AutoML Technological Use Case

How AutoML Can Help

We're going to use a credit card fraud detection dataset in this instance. Its purpose is to forecast the probability of a fraudulent transaction. 284,807 data samples of transactions total in this extensive dataset. These samples comprise a range of attributes, including transaction amount, duration, and anonymised features obtained by principal component analysis (PCA). Our goal is to create prediction models that correctly identify fraudulent transactions by studying this information. This will assist financial institutions reduce losses and safeguard customers from fraud. Financial institutions' approaches to fraud detection, risk management, and data analysis are being completely transformed by AutoML. MLJAR AutoML provides many advantages through model development process automation that result in notable business growth.

Business Value

30%
Faster

When compared to conventional approaches, MLJAR AutoML can shorten the time needed for model development by about 30%, which might encourage creativity and shorten the time it takes for new features and products to reach the market.

25%
More Scalable

By improving scalability and flexibility by approximately 25%, MLJAR AutoML tools facilitate the handling of various data sources and enable adaptation to evolving business requirements and technology breakthroughs.

40%
More Accessible

MLJAR AutoML systems have the potential to democratize AI capabilities by making advanced machine learning techniques 40% more approachable for teams lacking deep knowledge. This will enable more teams to include machine learning into their projects.

20%
More Competitive

Tech companies can get a 20% competitive advantage by using MLJAR AutoML, which speeds up the construction and deployment of sophisticated machine learning models and improves product differentiation and market positioning.

AutoML Report

MLJAR AutoML offers profound insights into model performance, data analysis, and assessment metrics through its capacity to provide extensive reports filled with insightful data. Here are a couple such examples.

Leaderboard

To evaluate the effectiveness of trained models, AutoML has used logloss as its performance measure. As can be seen in the table and graph below, 3_Default_Xgboost was consequently chosen as the best model.

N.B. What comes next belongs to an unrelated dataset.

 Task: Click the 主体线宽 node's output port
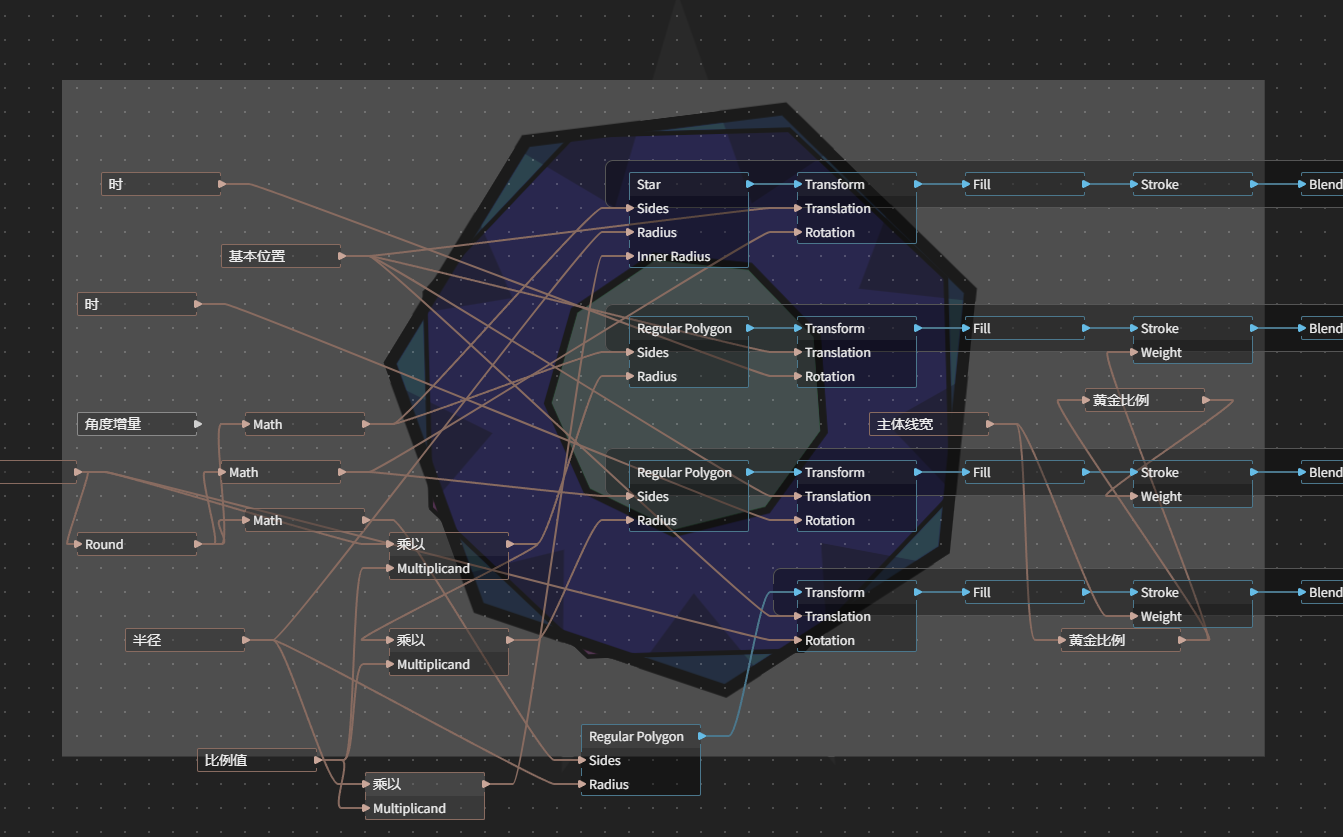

Best model	name	model_type	metric_type	metric_value	train_time
	1_Baseline	Baseline	logloss	0.0128227	1.96
	2_DecisionTree	Decision Tree	logloss	0.00327765	27.18
the best	3_Default_Xgboost	Xgboost	logloss	0.00171326	17.88
	4_Default_NeuralNetwork	Neural Network	logloss	0.00380802	28.83
	5_Default_RandomForest	Random Forest	logloss	0.00244796	38.73
	Ensemble	Ensemble	logloss	0.00171326	6.43

AutoML Performance

Spearman Correlation of Models

The plot illustrates the relationships between different models based on their rank-order correlation. Spearman correlation measures how well the relationship between two variables can be described using a monotonic function, highlighting the strength of the models' performance rankings. Higher correlation values indicate stronger relationships, where models perform similarly across different metrics or datasets.

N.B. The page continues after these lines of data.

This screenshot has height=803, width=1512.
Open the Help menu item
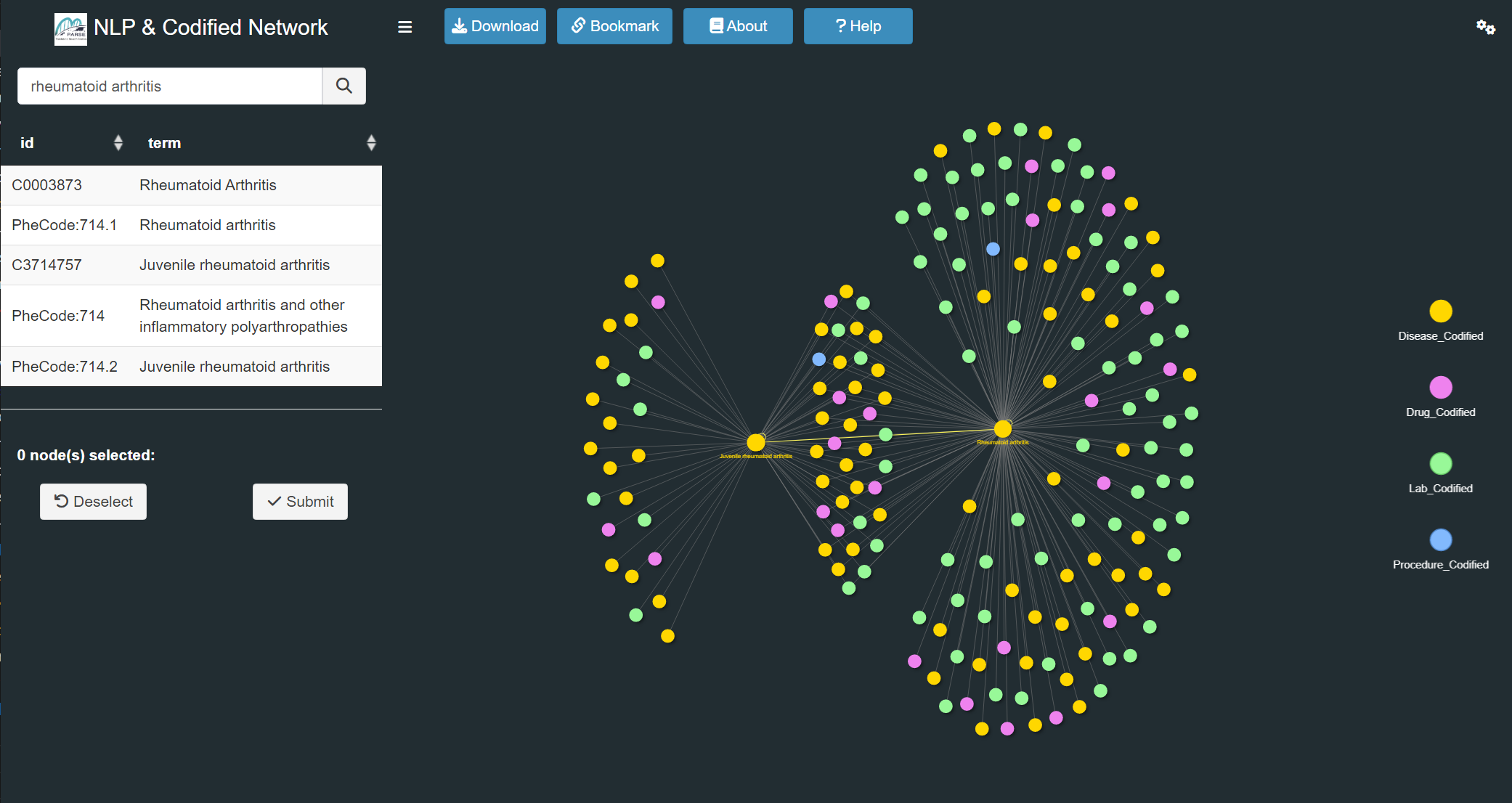point(858,26)
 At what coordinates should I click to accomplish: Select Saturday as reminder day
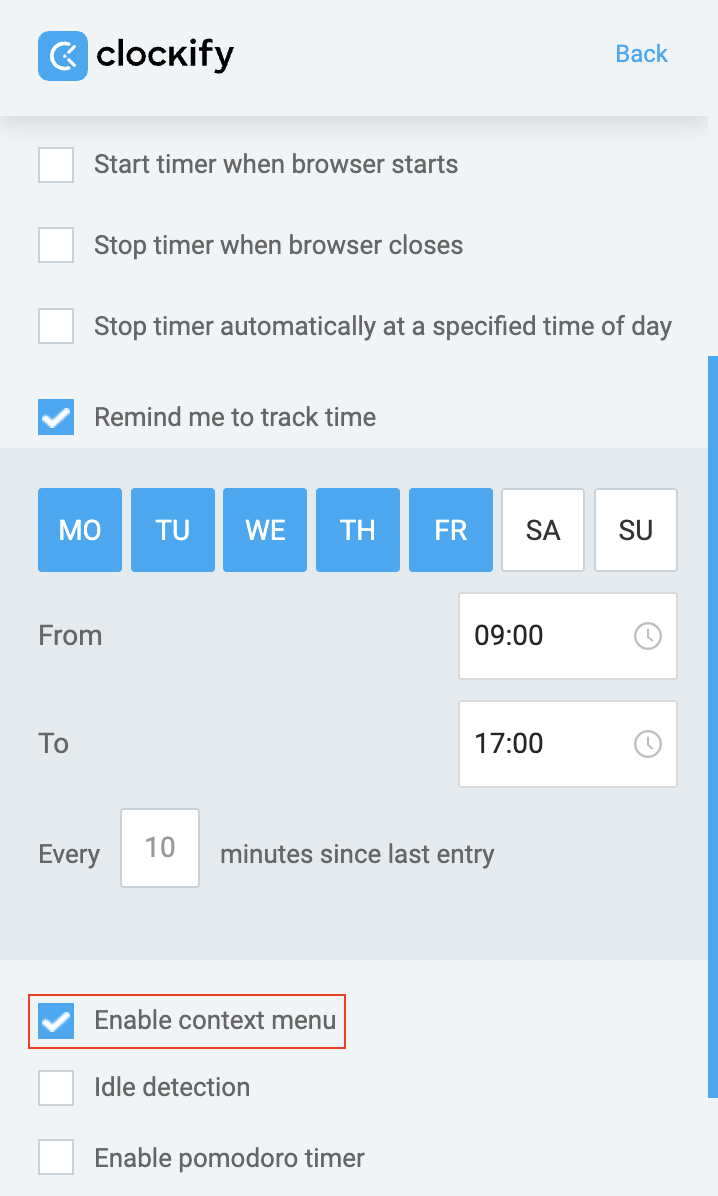click(543, 530)
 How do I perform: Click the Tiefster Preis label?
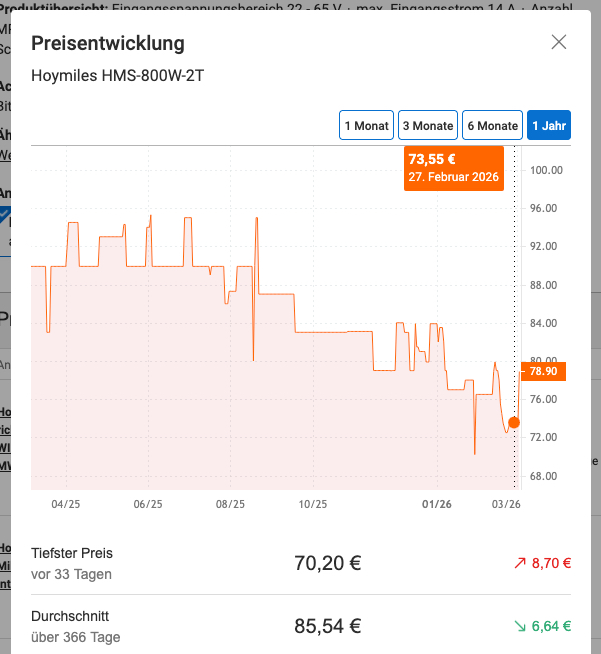(x=72, y=553)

models spearman correlation

Feature Importance

The plot visualizes the significance of various features across different models. In this heatmap, each cell represents the importance of a specific feature for a particular model, with the color intensity indicating the level of importance. Darker or more intense colors signify higher importance, while lighter colors indicate lower importance. This visualization helps in comparing the contribution of features across multiple models, highlighting which features consistently play a critical role and which are less influential in predictive performance.

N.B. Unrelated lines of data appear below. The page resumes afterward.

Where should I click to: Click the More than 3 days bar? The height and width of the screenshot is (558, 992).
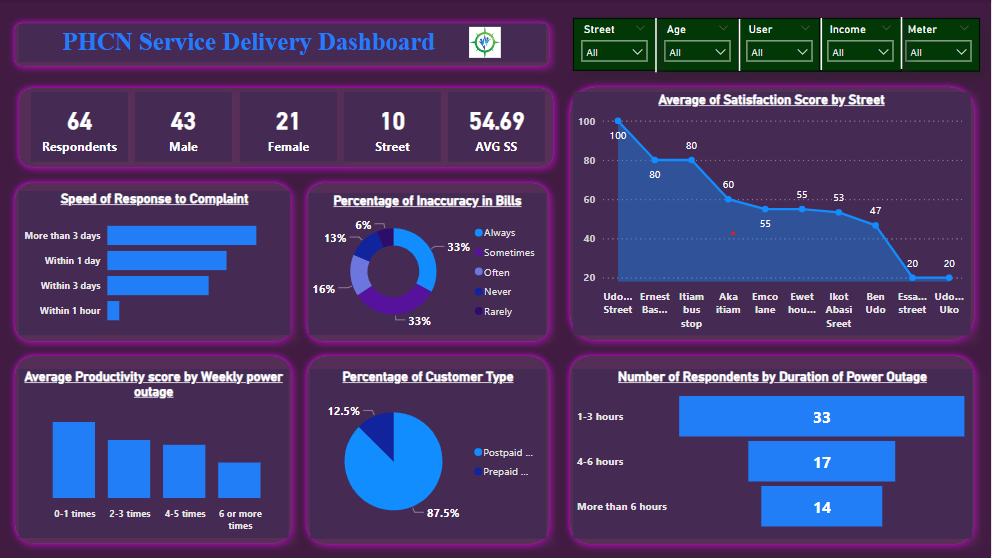pyautogui.click(x=181, y=235)
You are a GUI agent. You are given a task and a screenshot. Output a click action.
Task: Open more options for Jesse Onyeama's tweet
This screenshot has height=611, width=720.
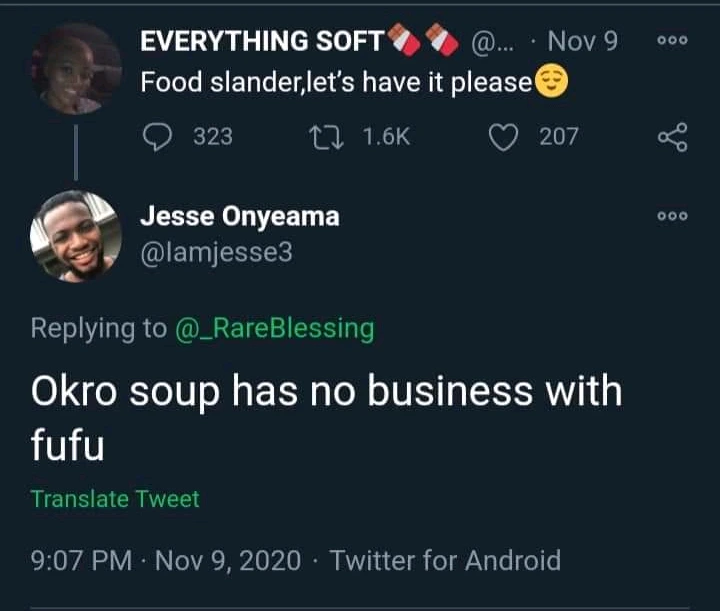[672, 216]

Feature Importance across models

Install and import necessary packages

Install the packages with the command:

pip install pandas, mljar-supervised, scikit-learn

Import the packages into your code:

# import packages
import pandas as pd
from supervised import AutoML
from sklearn.model_selection import train_test_split
from sklearn.metrics import accuracy_score

Load data

Import the dataset containing information about credit card fraud.

# read data from csv file
df = pd.read_csv(r"C:\Users\Your_user\technological-use-case\creditcard.csv")
# display data shape
print(f"Loaded data shape {df.shape}")
# display first rows
df.head()

Loaded data shape (284807, 31)

	Time	V1	V2	V3	V4	V5	V6	V7	V8	V9	...	V21	V22	V23	V24	V25	V26	V27	V28	Amount
0	0.0	-1.359807	-0.072781	2.536347	1.378155	-0.338321	0.462388	0.239599	0.098698	0.363787	...	-0.018307	0.277838	-0.110474	0.066928	0.128539	-0.189115	0.133558	-0.021053	149.62
1	0.0	1.191857	0.266151	0.166480	0.448154	0.060018	-0.082361	-0.078803	0.085102	-0.255425	...	-0.225775	-0.638672	0.101288	-0.339846	0.167170	0.125895	-0.008983	0.014724	2.69
2	1.0	-1.358354	-1.340163	1.773209	0.379780	-0.503198	1.800499	0.791461	0.247676	-1.514654	...	0.247998	0.771679	0.909412	-0.689281	-0.327642	-0.139097	-0.055353	-0.059752	378.66
3	1.0	-0.966272	-0.185226	1.792993	-0.863291	-0.010309	1.247203	0.237609	0.377436	-1.387024	...	-0.108300	0.005274	-0.190321	-1.175575	0.647376	-0.221929	0.062723	0.061458	123.50
4	2.0	-1.158233	0.877737	1.548718	0.403034	-0.407193	0.095921	0.592941	-0.270533	0.817739	...	-0.009431	0.798278	-0.137458	0.141267	-0.206010	0.502292	0.219422	0.215153	69.99

5 rows × 31 columns

Split dataframe to train/test

To split a dataframe into train and test sets, we divide the data to create separate datasets for training and evaluating a model. This ensures we can assess the model's performance on unseen data.

This step is essential when you have only one base dataset.

# split data
train, test = train_test_split(df, train_size=0.95, shuffle=True, random_state=42)
# display data shapes
print(f"All data shape {df.shape}")
print(f"Train shape {train.shape}")
print(f"Test shape {test.shape}")

All data shape (284807, 31)
Train shape (270566, 31)
Test shape (14241, 31)

Select X,y for ML training

We will split the training set into features (X) and target (y) variables for model training.

# create X columns list and set y column
x_cols = ["Time", "V1", "V2", "V3", "V4", "V5", "V6", "V7", "V8", "V9", "V10", "V11", "V12", "V13", "V14", "V15", "V16", "V17", "V18", "V19", "V20", "V21", "V22", "V23", "V24", "V25", "V26", "V27", "V28", "Amount"]
y_col = "Class"
# set input matrix
X = train[x_cols]
# set target vector
y = train[y_col]
# display data shapes
print(f"X shape is {X.shape}")
print(f"y shape is {y.shape}")

X shape is (270566, 30)
y shape is (270566,)

Fit AutoML

We need to train a model for our dataset. The fit() method will handle the model training and optimization automatically.

# create automl object
automl = AutoML(total_time_limit=300, mode="Explain")
# train automl
automl.fit(X, y)

Compute predictions

Use the trained AutoML model to make predictions on test data.

# predict with AutoML
predictions = automl.predict(test)
# predicted values
print(predictions)

[1 0 0 ... 0 0 0]

Compute accuracy

We need to retrieve the true values of credit card fraud to compare with our predictions. After that, we compute the accuracy score.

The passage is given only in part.